● EXERCISE
Would you filter these records and copy every line that has the word "width"?

● DATA SUPPLIED
.....

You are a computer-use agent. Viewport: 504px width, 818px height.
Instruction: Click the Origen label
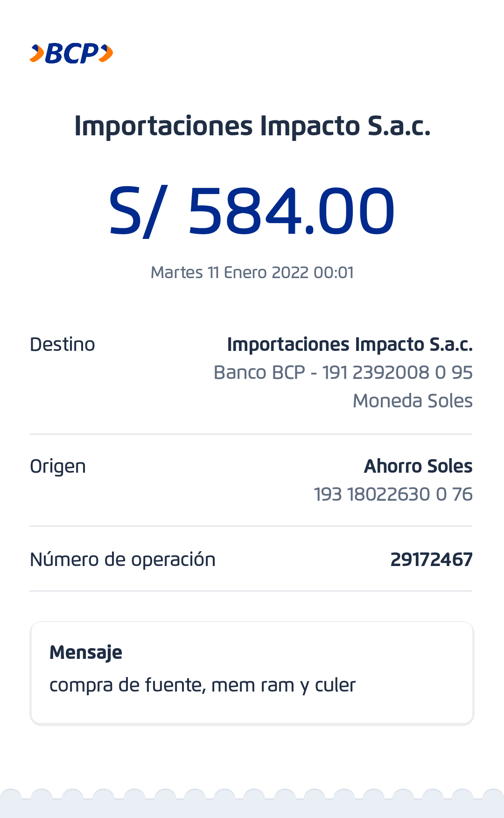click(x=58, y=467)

.....

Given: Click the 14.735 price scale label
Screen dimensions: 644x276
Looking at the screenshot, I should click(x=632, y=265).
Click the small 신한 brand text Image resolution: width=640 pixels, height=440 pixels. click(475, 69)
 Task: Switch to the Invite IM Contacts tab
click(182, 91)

.....

● YOUR RESPONSE
You are a computer-use agent. Viewport: 504px width, 818px height.
Click the small 신한 brand text Image resolution: width=640 pixels, height=440 pixels. click(475, 69)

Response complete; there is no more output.